◆ **Directions**: How many lines in the data below contain the word "right"? Reply with the number only.

(Rows showing where targets appear)
--- begin ---
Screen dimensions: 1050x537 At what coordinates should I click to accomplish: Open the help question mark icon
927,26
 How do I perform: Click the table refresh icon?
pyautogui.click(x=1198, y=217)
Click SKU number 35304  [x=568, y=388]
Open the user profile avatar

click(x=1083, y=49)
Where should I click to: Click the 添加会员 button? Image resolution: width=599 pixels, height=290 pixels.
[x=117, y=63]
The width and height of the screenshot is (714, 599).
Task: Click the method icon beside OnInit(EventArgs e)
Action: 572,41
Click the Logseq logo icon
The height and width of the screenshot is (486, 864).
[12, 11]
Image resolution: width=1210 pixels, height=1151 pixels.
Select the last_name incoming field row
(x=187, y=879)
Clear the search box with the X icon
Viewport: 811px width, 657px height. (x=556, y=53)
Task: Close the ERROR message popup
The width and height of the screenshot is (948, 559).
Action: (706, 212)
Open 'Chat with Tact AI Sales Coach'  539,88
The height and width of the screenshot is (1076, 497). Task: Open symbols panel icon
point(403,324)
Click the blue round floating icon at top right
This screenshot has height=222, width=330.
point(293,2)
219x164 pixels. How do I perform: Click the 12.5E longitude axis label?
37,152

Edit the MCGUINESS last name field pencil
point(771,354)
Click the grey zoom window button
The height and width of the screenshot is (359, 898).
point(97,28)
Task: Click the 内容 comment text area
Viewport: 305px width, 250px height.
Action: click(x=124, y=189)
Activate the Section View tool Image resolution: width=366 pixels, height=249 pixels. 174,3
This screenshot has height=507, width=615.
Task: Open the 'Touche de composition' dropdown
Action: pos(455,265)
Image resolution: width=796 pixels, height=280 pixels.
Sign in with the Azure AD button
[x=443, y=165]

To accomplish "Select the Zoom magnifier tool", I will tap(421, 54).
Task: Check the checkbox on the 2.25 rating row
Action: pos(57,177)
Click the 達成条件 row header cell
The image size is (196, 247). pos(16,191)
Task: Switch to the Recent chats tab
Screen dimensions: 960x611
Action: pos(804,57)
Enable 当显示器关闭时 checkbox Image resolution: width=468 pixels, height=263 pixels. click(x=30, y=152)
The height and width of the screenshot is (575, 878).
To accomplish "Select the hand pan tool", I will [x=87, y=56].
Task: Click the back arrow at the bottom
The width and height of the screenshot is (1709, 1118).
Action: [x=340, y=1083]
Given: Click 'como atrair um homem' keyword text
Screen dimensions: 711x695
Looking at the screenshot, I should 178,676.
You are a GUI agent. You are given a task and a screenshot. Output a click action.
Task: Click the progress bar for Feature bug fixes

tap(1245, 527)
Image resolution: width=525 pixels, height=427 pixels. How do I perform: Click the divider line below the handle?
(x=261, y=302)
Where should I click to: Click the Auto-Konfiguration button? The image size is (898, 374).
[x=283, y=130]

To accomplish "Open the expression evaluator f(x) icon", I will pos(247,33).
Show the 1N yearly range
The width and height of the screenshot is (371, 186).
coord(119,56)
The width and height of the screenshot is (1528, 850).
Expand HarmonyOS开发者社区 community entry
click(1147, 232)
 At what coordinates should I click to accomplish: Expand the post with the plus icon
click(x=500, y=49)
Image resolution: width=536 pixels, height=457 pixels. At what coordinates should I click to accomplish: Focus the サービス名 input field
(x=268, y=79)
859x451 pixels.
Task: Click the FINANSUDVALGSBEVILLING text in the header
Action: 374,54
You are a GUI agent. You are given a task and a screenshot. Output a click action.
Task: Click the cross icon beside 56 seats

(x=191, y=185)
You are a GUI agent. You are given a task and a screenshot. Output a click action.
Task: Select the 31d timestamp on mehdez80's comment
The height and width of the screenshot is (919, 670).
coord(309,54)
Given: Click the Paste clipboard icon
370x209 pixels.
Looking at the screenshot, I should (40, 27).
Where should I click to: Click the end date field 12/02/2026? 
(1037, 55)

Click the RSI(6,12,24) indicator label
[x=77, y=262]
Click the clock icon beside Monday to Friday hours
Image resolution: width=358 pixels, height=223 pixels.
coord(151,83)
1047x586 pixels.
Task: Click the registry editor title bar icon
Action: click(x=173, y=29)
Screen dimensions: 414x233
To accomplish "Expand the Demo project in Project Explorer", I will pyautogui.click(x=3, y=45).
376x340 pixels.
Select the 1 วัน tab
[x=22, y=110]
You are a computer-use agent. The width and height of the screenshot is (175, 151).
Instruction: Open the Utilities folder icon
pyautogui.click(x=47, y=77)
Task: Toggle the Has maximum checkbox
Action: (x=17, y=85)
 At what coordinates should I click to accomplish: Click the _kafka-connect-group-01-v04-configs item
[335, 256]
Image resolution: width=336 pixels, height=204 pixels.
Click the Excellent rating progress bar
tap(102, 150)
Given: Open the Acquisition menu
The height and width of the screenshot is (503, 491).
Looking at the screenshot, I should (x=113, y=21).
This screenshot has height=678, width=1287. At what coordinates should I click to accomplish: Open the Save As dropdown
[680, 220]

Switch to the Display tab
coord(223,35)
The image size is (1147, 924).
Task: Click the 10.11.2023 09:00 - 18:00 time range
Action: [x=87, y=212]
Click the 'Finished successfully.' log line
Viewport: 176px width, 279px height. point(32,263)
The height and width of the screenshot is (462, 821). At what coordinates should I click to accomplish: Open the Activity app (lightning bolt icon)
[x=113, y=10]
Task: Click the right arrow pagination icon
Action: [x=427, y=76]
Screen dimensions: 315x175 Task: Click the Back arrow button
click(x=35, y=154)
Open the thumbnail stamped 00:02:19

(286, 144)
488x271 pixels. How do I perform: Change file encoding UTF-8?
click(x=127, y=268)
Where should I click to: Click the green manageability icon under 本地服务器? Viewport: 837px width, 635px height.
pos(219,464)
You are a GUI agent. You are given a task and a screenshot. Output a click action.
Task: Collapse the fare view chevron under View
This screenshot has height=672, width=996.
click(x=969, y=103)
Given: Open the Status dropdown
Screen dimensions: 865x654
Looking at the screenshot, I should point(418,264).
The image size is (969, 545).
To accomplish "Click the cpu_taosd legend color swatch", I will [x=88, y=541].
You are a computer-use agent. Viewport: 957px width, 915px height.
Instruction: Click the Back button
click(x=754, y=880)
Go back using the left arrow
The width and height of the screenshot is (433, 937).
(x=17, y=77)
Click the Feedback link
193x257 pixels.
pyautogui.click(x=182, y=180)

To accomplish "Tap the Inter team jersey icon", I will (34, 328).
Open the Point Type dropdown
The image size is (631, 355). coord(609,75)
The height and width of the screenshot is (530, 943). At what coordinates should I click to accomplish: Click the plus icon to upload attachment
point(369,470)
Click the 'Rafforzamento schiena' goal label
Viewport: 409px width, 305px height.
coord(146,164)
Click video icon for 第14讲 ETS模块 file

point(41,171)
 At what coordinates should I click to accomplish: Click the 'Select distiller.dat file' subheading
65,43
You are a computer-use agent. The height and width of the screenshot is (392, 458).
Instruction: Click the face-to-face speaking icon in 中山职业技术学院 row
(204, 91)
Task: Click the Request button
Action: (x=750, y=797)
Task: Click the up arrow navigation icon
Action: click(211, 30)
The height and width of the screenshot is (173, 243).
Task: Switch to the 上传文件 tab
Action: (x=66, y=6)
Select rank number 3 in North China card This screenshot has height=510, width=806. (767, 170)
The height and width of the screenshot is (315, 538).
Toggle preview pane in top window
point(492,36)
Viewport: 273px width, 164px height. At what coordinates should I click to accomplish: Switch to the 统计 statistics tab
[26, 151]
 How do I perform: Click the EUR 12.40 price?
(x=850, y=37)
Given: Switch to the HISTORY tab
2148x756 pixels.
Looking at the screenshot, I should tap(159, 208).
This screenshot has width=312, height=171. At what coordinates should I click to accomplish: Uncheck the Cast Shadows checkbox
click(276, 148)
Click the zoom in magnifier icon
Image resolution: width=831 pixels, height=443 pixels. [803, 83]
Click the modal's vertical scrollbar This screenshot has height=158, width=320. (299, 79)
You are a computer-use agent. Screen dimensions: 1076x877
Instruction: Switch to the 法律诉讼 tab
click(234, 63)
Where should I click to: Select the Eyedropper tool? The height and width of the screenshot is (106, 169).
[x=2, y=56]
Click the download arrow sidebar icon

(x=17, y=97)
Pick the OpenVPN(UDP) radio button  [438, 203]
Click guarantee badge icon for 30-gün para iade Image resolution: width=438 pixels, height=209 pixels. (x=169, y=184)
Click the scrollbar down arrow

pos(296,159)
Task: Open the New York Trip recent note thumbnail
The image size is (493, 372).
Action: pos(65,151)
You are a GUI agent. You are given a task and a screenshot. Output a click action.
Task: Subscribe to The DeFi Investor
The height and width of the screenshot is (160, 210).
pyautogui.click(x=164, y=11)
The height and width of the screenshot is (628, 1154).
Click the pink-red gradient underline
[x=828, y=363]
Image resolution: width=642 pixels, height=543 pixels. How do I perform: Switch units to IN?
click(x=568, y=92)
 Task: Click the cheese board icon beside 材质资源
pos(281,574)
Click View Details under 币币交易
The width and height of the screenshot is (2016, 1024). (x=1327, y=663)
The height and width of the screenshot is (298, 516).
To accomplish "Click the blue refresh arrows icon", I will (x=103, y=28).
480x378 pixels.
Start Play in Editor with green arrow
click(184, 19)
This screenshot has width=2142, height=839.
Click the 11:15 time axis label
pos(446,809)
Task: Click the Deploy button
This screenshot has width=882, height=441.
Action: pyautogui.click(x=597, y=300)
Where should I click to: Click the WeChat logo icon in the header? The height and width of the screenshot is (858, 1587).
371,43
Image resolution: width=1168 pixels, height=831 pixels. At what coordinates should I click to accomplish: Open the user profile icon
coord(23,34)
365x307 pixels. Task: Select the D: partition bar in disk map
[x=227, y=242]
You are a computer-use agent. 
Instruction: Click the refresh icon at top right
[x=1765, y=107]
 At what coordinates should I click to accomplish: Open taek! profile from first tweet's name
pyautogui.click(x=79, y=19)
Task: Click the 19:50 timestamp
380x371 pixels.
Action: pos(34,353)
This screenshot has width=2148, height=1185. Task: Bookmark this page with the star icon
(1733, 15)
--- end ---
◆ **Written response**: 3